Laefer Featured as Invited Speaker at DEF CON 26

Invited to speak at the BioHack Village at DEF CON 26, Prof. Debra Laefer continued the Urban Modeling Group’s tradition of engagement with potential collaborators from a diversity of disciplines, including macrogenomics and bio hacking, when she spoke at the event last Friday, August 10th in Las Vegas. Prof. Laefer’s talk, Remote Sensing, Distributed Computing, BigData and 3D Epidemiology:  Today’s Public Health Opportunity, focussed on ways that 3D spatial data can revolutionize our understanding of environmental DNA and disease pathology, particularly in urban environments.

 

Abstract: Recent advances in remote sensing, drones, distributed computing, bigdata, and environmental DNA offer an unprecedented opportunity to push epidemiology beyond its traditional, two-dimensional (i.e. map-based) approach and harness the full availability and power of three-dimensional data and novel investigation methods to explore such data. This talk will present an extremely technology-specific vision for achieving this. Examples of the potential usefulness of this approach will be demonstrated with respect to three scenarios:  (1) avian flu, (2) asthma, and post-flooding fecal contamination. The current state of the art of the component technologies will be presented as well as the remaining challenges for their seamless integration

City-Scale Modeling at the Alan Turing Institute

Prof. Debra Laefer presented a workshop in London today by invitation from the Alan Turing Institute. She brought over a decade of knowledge in urban modeling to share with the Institute’s innovative data science researchers. We hope that this will inspire increasing research in city-scale urban modeling and seed exciting new cross-Atlantic collaborations.

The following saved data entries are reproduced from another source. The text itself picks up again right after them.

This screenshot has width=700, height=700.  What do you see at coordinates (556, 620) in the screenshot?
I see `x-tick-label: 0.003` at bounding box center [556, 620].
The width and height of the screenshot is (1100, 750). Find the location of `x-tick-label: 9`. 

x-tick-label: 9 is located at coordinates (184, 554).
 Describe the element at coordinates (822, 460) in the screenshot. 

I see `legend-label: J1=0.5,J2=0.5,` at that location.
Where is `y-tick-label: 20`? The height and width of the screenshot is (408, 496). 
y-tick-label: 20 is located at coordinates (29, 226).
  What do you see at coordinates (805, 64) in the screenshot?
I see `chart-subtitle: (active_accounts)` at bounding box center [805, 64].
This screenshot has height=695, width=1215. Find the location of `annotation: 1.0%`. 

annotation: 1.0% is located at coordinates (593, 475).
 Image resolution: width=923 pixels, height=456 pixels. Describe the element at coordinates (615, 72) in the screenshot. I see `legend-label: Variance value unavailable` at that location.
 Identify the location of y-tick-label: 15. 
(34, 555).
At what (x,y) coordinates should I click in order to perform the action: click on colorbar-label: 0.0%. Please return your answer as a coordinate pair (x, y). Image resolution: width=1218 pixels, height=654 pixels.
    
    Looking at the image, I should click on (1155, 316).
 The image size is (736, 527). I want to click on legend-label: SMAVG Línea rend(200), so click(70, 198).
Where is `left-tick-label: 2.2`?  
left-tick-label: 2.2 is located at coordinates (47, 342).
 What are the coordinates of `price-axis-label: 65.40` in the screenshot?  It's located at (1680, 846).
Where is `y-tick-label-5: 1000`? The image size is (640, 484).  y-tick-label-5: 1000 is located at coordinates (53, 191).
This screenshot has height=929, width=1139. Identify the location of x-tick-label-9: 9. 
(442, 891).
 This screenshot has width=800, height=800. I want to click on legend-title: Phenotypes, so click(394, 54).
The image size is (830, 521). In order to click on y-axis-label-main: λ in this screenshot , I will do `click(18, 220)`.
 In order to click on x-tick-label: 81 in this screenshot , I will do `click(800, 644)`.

City-Scale Urban Modeling at Stevens IT

Prof. Laefer was invited to speak on city-scale urban modeling at the picturesque Stevens Institute of Technology in Hoboken, NJ. Her talk, presented on May 10th, 2017, shared recent progress and potential in the use of remote sensing for massive urban modeling, including the use of hyperspectral data to conduct material analysis.

Abstract

Despite tremendous advances in virtual reality and gaming environments, little of this has translated into city-scale models with engineering functionality, despite the pressing need for such models in a wide range of subjects (e.g. energy usage, urban heat island, pollution dispersion, pedestrian wind comfort, and blast vulnerability). As such, Prof. Laefer presented the current state of the art with respect to the creation of an automated pipeline for computational model creation that is representative of the actual built environment. Of particular interest is how the latest generation of laser scanning combined with hyperspectral imagery may prove to be a game changer in the auto-generation of computational models at a city-scale.